=== Begin Enclosure ===
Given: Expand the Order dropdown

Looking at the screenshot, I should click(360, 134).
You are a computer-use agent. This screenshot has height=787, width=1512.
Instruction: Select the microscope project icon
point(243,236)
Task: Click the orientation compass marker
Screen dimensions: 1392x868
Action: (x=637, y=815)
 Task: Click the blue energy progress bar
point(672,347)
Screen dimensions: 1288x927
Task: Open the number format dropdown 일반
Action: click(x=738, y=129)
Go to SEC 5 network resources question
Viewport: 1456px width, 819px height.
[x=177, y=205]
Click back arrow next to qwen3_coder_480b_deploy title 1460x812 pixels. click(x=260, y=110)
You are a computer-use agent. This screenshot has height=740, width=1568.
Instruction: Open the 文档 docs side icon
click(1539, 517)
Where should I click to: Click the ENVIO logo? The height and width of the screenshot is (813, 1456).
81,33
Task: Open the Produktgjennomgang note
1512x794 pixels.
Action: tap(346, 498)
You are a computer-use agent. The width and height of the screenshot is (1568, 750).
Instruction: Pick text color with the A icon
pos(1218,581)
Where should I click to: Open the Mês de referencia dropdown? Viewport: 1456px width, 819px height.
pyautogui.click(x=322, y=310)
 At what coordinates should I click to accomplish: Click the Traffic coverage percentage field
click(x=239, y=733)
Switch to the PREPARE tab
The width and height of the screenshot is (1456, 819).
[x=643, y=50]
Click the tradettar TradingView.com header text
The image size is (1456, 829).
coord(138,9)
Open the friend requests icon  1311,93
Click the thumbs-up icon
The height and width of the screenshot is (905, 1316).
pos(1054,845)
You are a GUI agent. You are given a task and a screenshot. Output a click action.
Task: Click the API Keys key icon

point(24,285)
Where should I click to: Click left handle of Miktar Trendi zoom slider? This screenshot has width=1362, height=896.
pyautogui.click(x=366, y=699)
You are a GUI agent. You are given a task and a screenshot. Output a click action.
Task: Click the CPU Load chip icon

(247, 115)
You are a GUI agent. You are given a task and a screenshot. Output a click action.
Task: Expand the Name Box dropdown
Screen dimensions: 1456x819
=== End Enclosure ===
> **Aim of the exercise**:
Output only the lines from the top of the entries through the one holding "has height=740, width=1568.", copied exactly.

> **Response to this task**:
Given: Expand the Order dropdown

Looking at the screenshot, I should click(360, 134).
You are a computer-use agent. This screenshot has height=787, width=1512.
Instruction: Select the microscope project icon
point(243,236)
Task: Click the orientation compass marker
Screen dimensions: 1392x868
Action: (x=637, y=815)
 Task: Click the blue energy progress bar
point(672,347)
Screen dimensions: 1288x927
Task: Open the number format dropdown 일반
Action: click(x=738, y=129)
Go to SEC 5 network resources question
Viewport: 1456px width, 819px height.
[x=177, y=205]
Click back arrow next to qwen3_coder_480b_deploy title 1460x812 pixels. click(x=260, y=110)
You are a computer-use agent. This screenshot has height=740, width=1568.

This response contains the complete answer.